That letter of hers fanned the flame in Lennan as nothing had yet fanned it. Earthiness! Was it earthiness to love as he did? If so, then not for all the world would he be otherwise than earthy. In the shock of reading it, he crossed his Rubicon, and burned his boats behind him. No more did the pale ghost, chivalrous devotion, haunt him. He knew now that he could not stop short. Since she asked him, he must not, of course, try to see her just yet. But when he did, then he would fight for his life; the thought that she might be meaning to slip away from him was too utterly unbearable. But she could not be meaning that! She would never be so cruel! Ah! she would--she must come to him in the end! The world, life itself, would be well lost for love of her!

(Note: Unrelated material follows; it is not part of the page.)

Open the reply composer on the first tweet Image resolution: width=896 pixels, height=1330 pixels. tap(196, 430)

Thus resolved, he was even able to work again; and all that Tuesday he modelled at a big version of the fantastic, bull-like figure he had conceived after the Colonel left him up on the hillside at Beaulieu. He worked at it with a sort of evil joy. Into this creature he would put the spirit of possession that held her from him. And while his fingers forced the clay, he felt as if he had Cramier's neck within his grip. Yet, now that he had resolved to take her if he could, he had not quite the same hatred. After all, this man loved her too, could not help it that she loathed him; could not help it that he had the disposition of her, body and soul!

June had come in with skies of a blue that not even London glare and dust could pale. In every square and park and patch of green the air simmered with life and with the music of birds swaying on little boughs. Piano organs in the streets were no longer wistful for the South; lovers already sat in the shade of trees.

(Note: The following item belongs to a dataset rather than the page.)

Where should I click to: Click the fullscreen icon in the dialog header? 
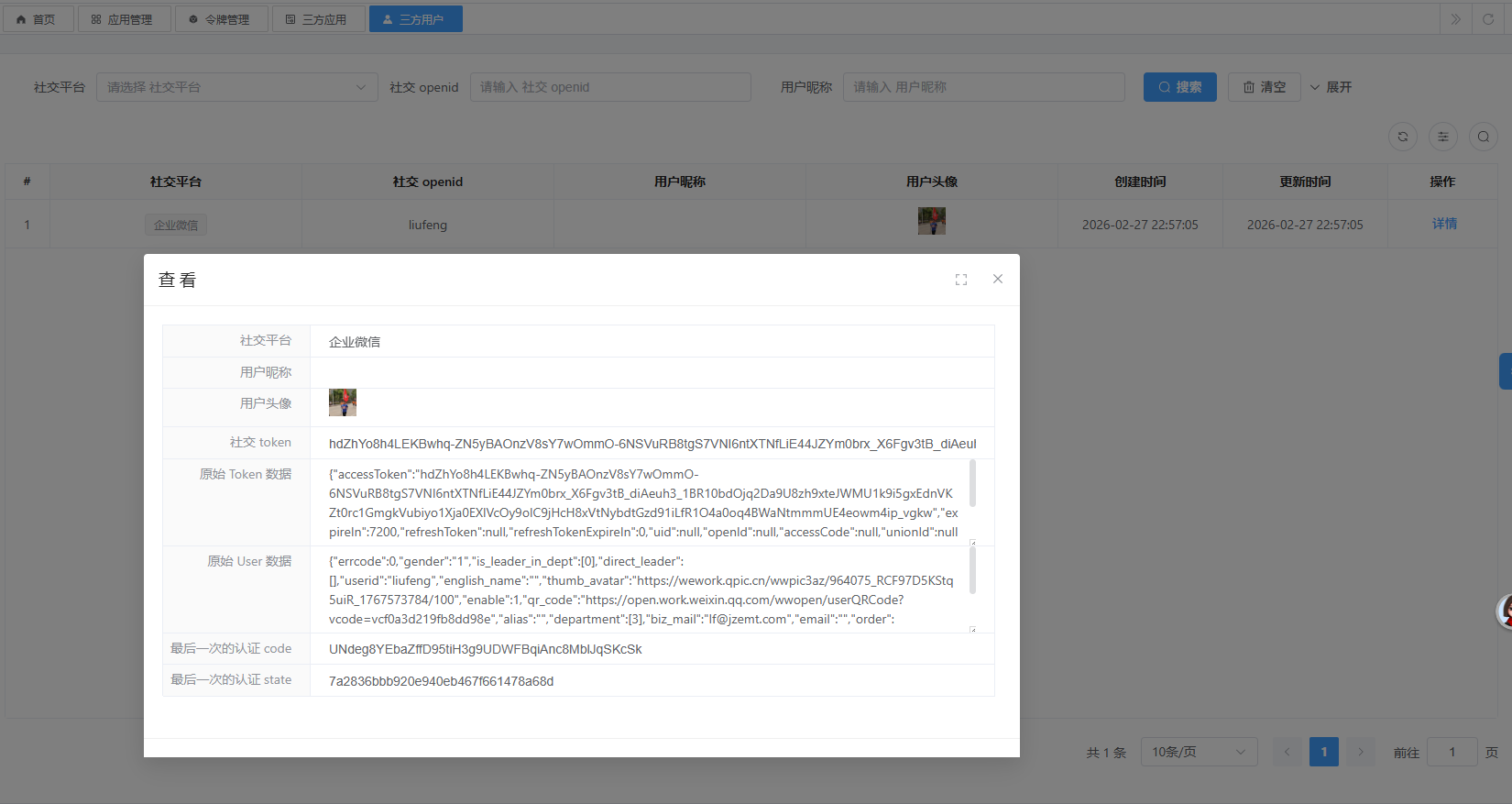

To remain indoors, when he was not working, was sheer torture; for he could not read, and had lost all interest in the little excitements, amusements, occupations that go to make up the normal life of man. Every outer thing seemed to have dropped off, shrivelled, leaving him just a condition of the spirit, a state of mind.

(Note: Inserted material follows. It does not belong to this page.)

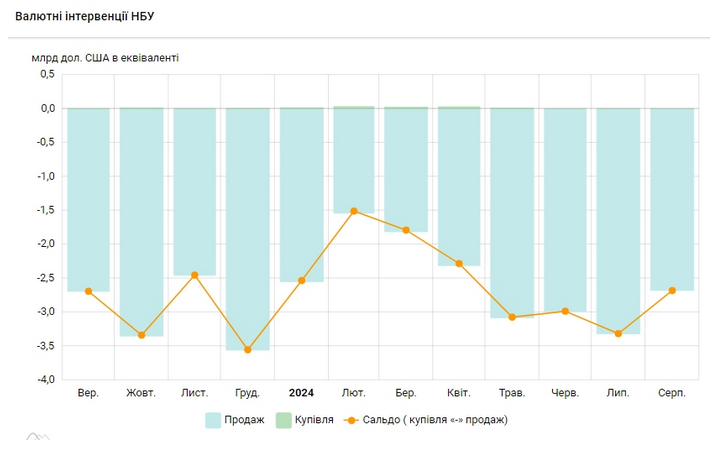Screen dimensions: 721x451
Task: Click the Груд. orange balance data point
Action: tap(247, 350)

Lying awake he would think of things in the past, and they would mean nothing--all dissolved and dispersed by the heat of this feeling in him. Indeed, his sense of isolation was so strong that he could not even believe that he had lived through the facts which his memory apprehended. He had become one burning mood--that, and nothing more.

To be out, especially amongst trees, was the only solace.

And he sat for a long time that evening under a large lime-tree on a knoll above the Serpentine. There was very little breeze, just enough to keep alive a kind of whispering. What if men and women, when they had lived their gusty lives, became trees! What if someone who had burned and ached were now spreading over him this leafy peace--this blue-black shadow against the stars? Or were the stars, perhaps, the souls of men and women escaped for ever from love and longing? He broke off a branch of the lime and drew it across his face. It was not yet in flower, but it smelled lemony and fresh even here in London. If only for a moment he could desert his own heart, and rest with the trees and stars!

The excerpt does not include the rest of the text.